(Stored items)
────────────────
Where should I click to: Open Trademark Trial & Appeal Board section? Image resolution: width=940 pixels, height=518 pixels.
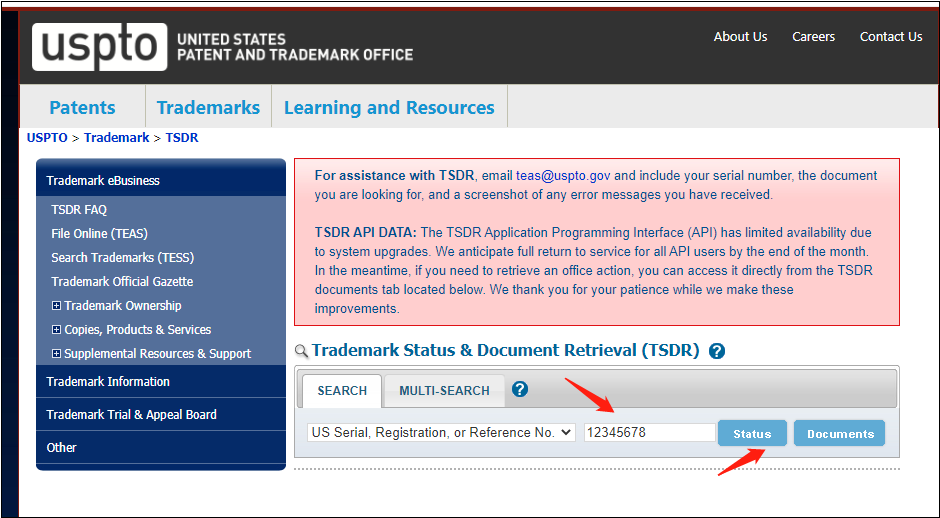click(x=131, y=415)
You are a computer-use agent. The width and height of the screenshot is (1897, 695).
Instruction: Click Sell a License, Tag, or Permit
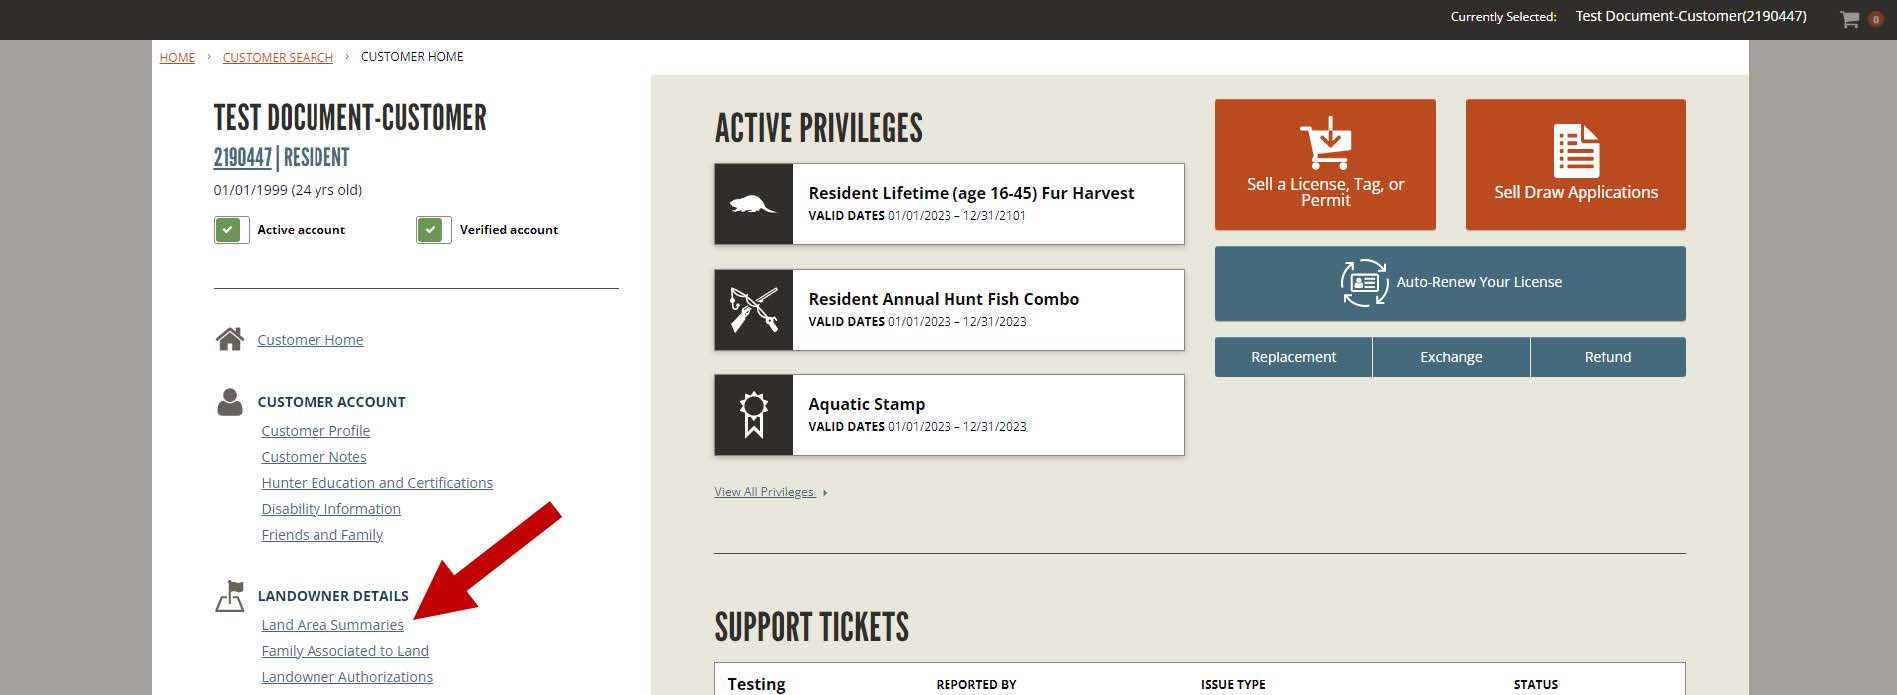1325,165
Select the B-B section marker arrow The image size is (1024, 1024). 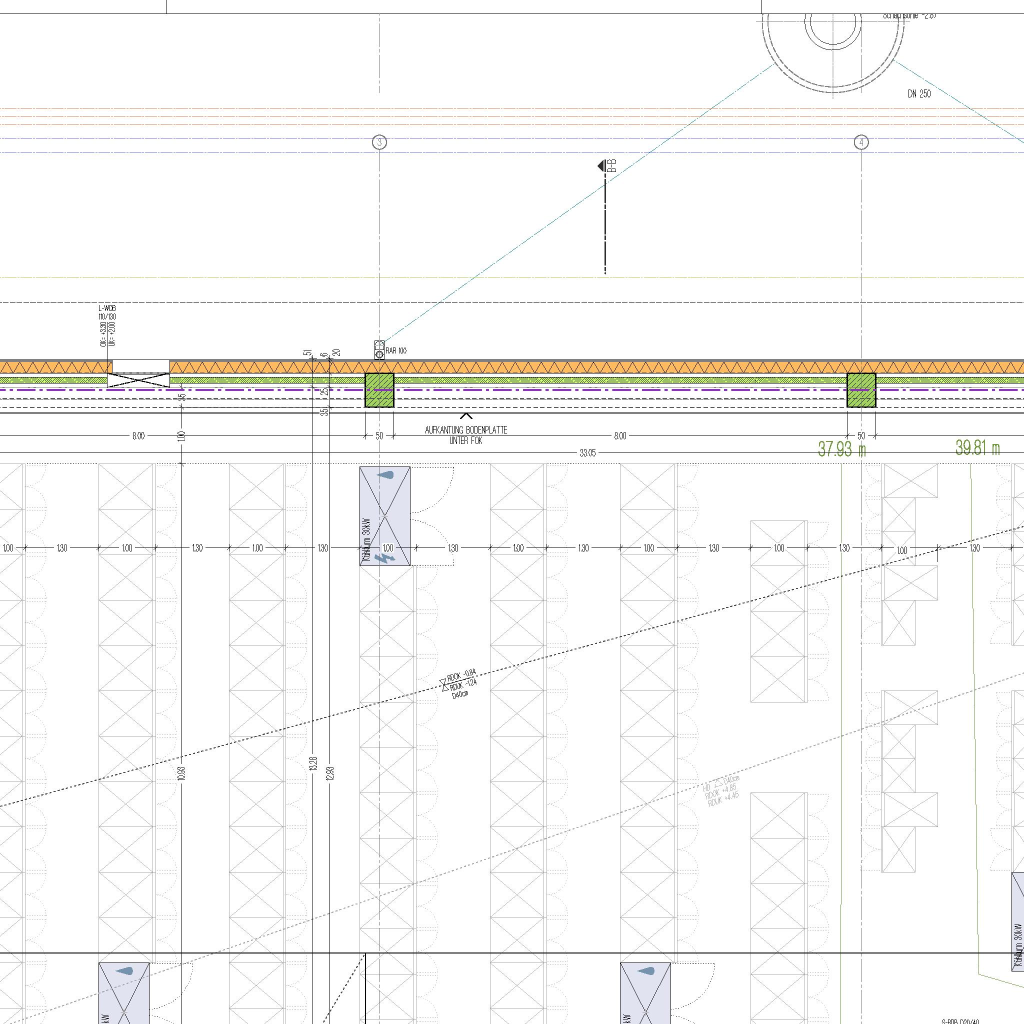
────────────────
:: STATED PROBLEM ::
Copy out every line of the material above word for word, omitting the pictures.

:: EXERCISE RESPONSE ::
Where should I click to: Open Trademark Trial & Appeal Board section? Image resolution: width=940 pixels, height=518 pixels.
click(x=131, y=415)
You are a computer-use agent. The width and height of the screenshot is (1897, 695).
Instruction: Click Sell a License, Tag, or Permit
1325,165
Select the B-B section marker arrow The image size is (1024, 1024). 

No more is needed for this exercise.